Like us, wool breathes.
Unlike us, it's blessed with memory,
returns to its original shape when washed.

Wool is proof of a benign, personal God,
is grace, divine intervention at its best.
It's why sheep are mentioned in the Bible
more than any other animal.
I made that up,
but you believed me, proving
you've had your own suspicions
all along.

When mercury freezes,
hang your quilts on the wall.
Curl under wool.
Wool knows you're a mammal.
It's sympathetic, doesn't just conserve
body heat--it radiates it,
melting your bunched muscles
into something capable of sleep,
making sure your dreams
fill with green fields.

Kimberly

Wool socks are red
wool socks are blue
If I win this yarn
I'll knit some 'im Nu' (Im Nu is pronounced 'im new' and means in a jiffy in German) I don't need any yarn(yeah right who doesn't NEED any yarn) but I love the idea of this contest so I had to join.

Ann

There once was a fiber called wool.
To pull on when the weather got cool.
And when it got hot,
Wool lace hit the spot,
And the neophyte knitters would drool.

Lou

I looked all over to find a great wool quote. This is the best I could come up with:

Spinning Wool - $20.00 per lb.
Craft Wool - $19.00 per lb.
Custom Various Domestic Top - $25 per lb.
Mohair* & Wool Blends - $24.00 per pound
Llama & Alpaca - $29.00 per pound
Dyed Wool** - $22.00 per pound

You might be able to do better on ebay!

Great Contest!

Michelle

Oh Wool so soft and fine...
how I want it,
all mine.

Risa

Here's the short list of why I love wool:

Wool. How do I love thee? Let me count the ways:
-For being warm even when wet
-For being soft against my skin
-For having that wonderful conditioning lanolin
-For being a renewal product
-For coming in whole ranges of colors so that dyes are not necessary
-For being appropriate for a whole range of projects from carpeting to the finest lace with everything between
-For being elastic and cushy and not inflexible like cotton
-For being a part of the crafts close to my heart; knitting and spinning
-For the sheer joy of being able to transform fleece to yarn
-For the way the yarn feels when it flows through my hands as my needles click
-For having enraptured me so that I could discover a whole community of people that have the same passion.

Shannon

I'm on a haiku kick lately:

I thought you scratchy,
I was wrong, you purl and knit,
felt and grow with style

A very fun idea, here. I've loved reading them.

Julia

There are too many reasons to list why I love wool, but I guess the first one that comes to mind is because I get so cold. Animal furr is THE warmest fiber next to the down of certain birds. Wool allows you to have the warmth of animal fur without killing the animal. It just grows more wool. How cool is that? A renewable resource that is versatile, soft and warm even when wet and besides that sheep are very peaceful animals. Can't get enough wool, oh but then there's alpaca, ahhh.

Diane

My daughter got to exempt out of Consumer Ed (the most BORING class on the planet but required by the state of Illinois for high school graduation) because of her knowledge of WOOL.

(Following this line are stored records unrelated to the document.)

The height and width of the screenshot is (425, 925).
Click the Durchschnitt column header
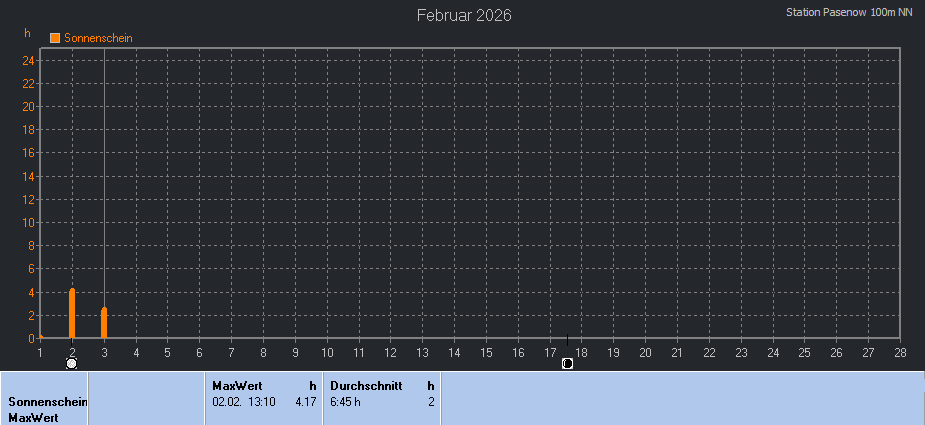coord(366,385)
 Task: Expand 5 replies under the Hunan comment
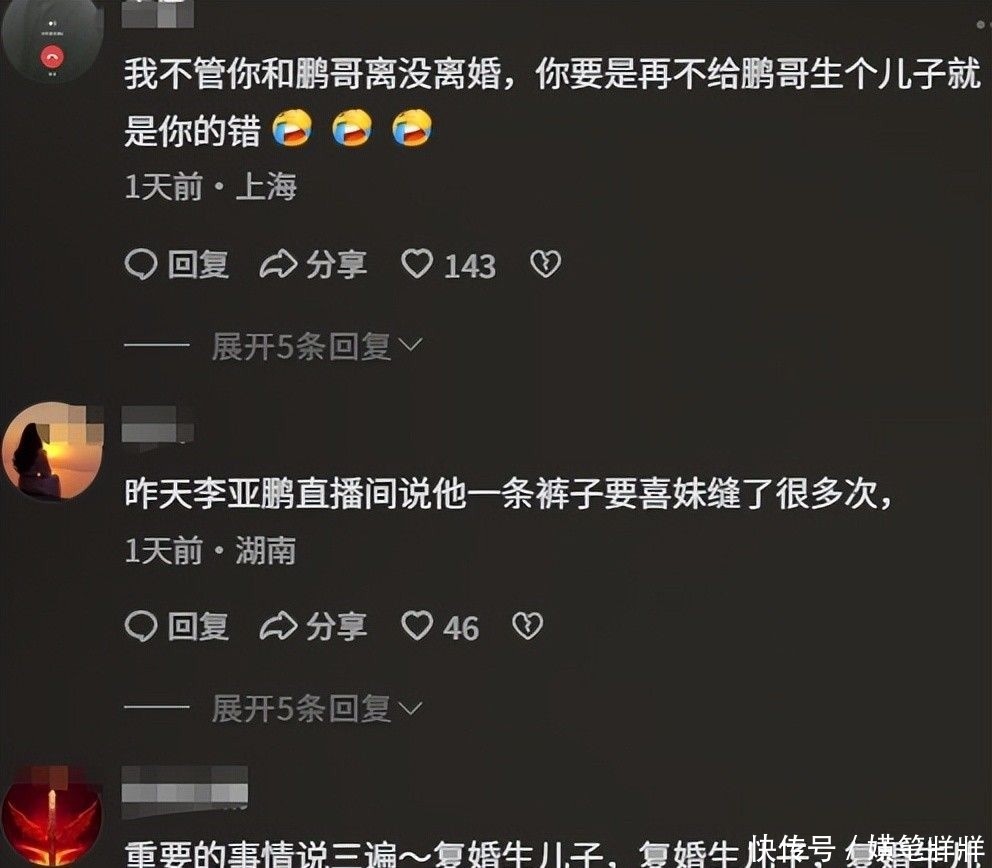tap(316, 708)
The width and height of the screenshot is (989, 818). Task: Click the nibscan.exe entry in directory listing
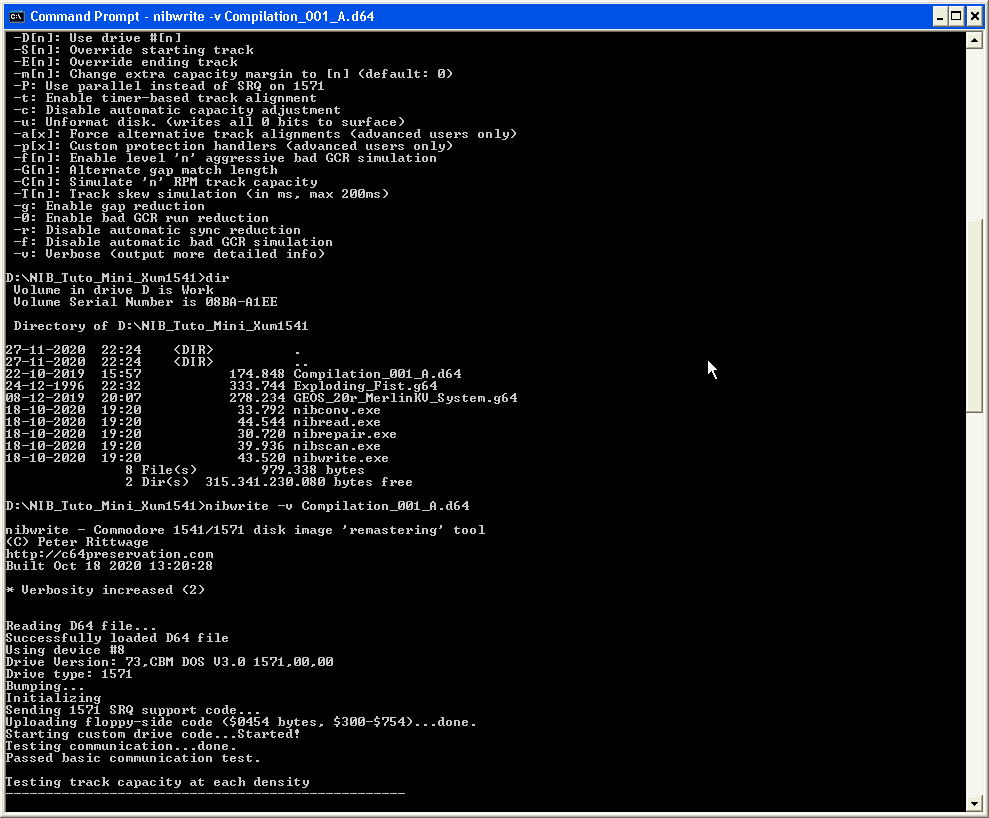pos(337,447)
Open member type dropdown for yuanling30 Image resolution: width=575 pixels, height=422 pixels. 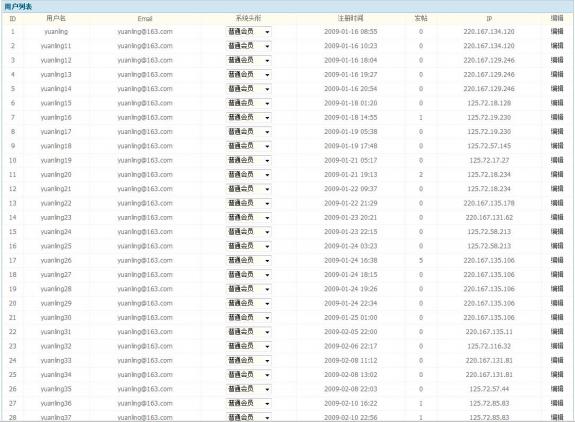tap(249, 318)
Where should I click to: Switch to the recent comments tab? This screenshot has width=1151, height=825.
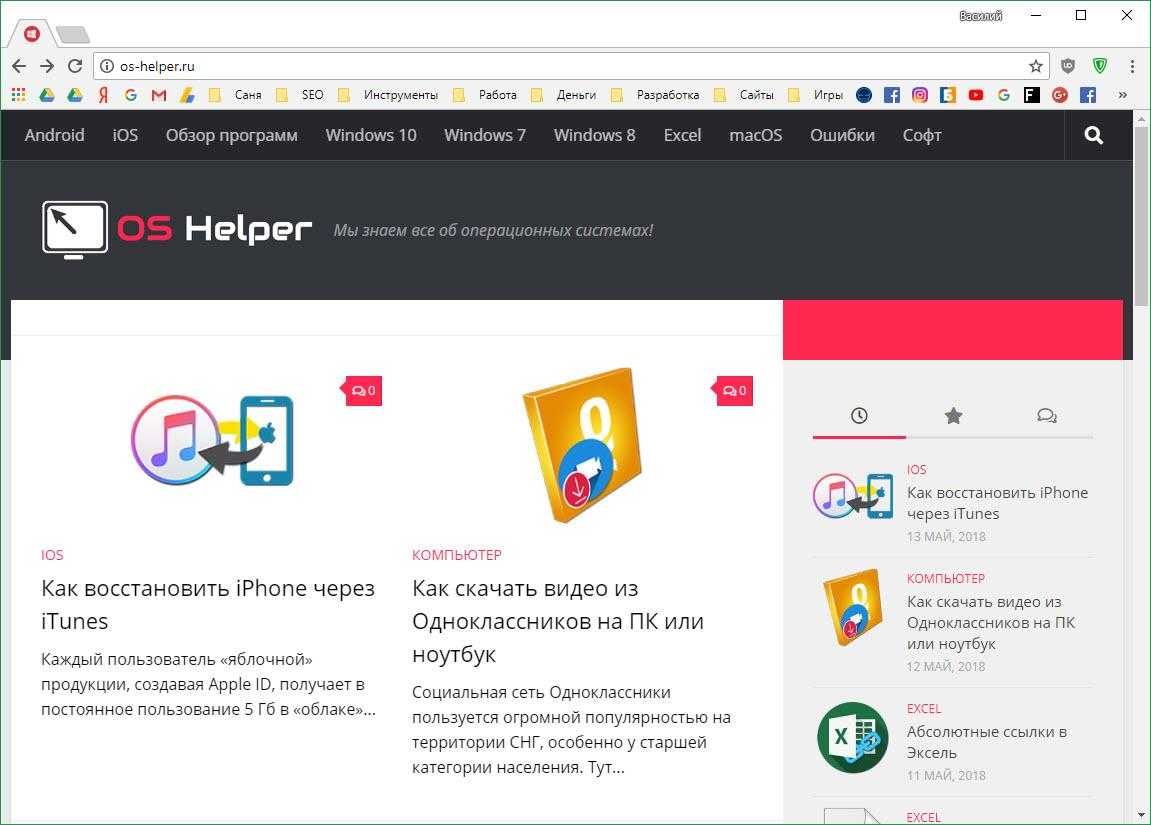click(1046, 416)
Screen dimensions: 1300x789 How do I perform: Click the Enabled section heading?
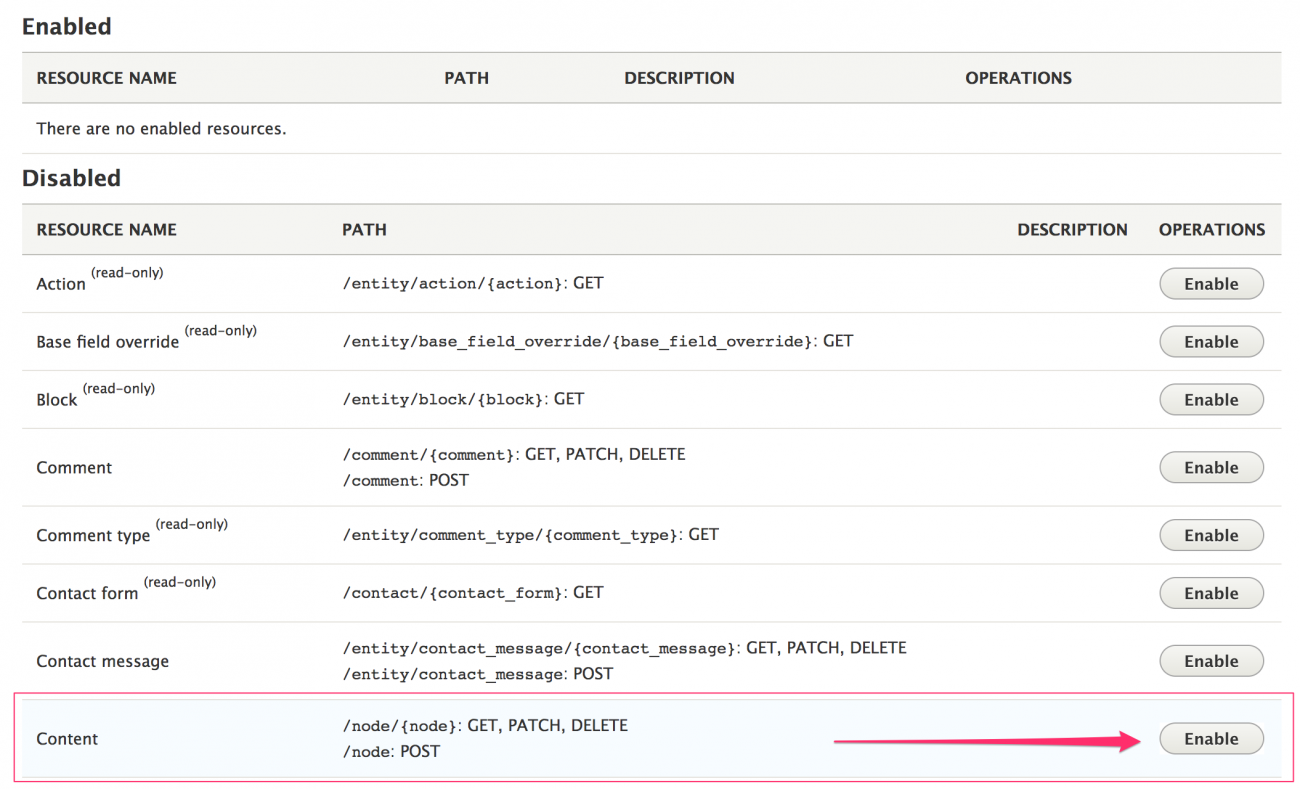click(x=67, y=27)
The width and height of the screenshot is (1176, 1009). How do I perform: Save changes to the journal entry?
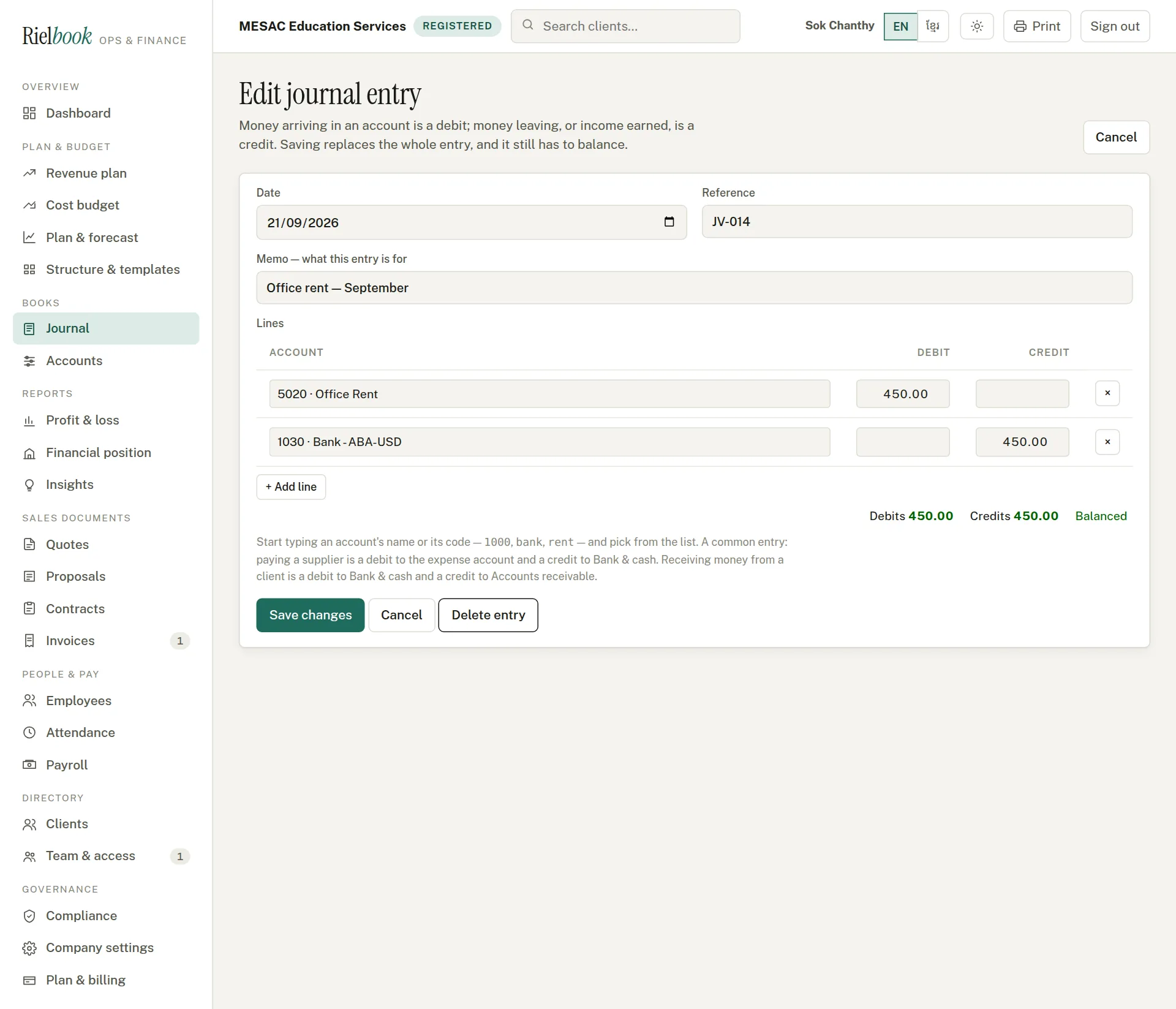[x=311, y=615]
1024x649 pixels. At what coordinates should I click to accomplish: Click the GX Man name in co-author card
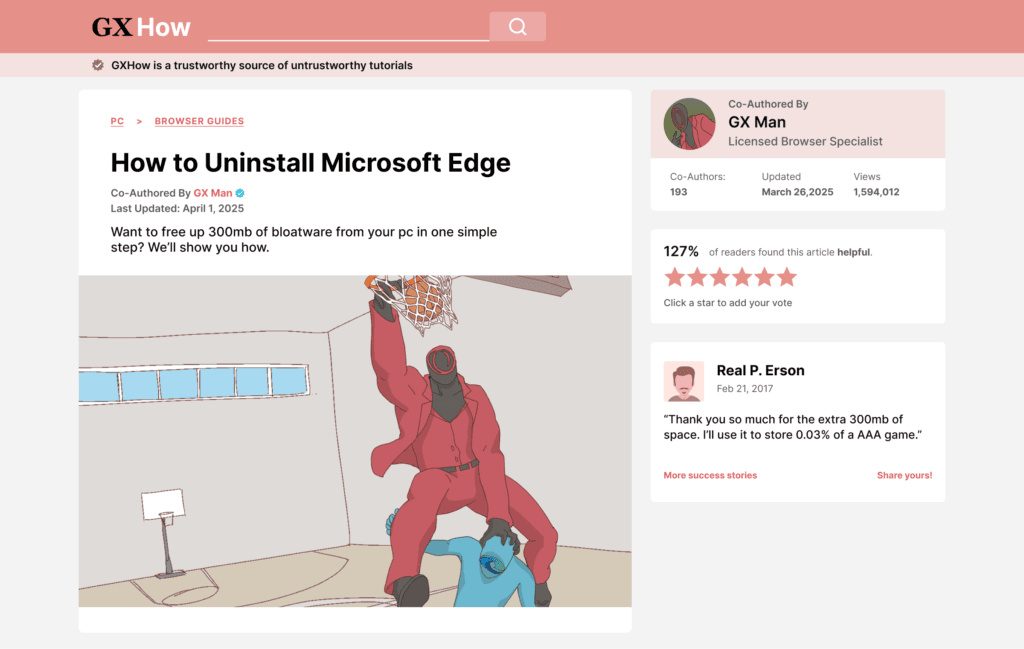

She and I poured over the textbook the day before the test (which NO ONE ever passes) and tried to infuse her lovely brain with all the required knowledge. We did a pretty good job of preparing her, but we couldn't cover everything.

Her excitement when she (and she alone) exempted out of the class was so delightful.

"Mom, I passed by one question! Which fiber is still warm when wet! I knew, and I got out of the class!

"It was so cool to be a knitter's daughter!"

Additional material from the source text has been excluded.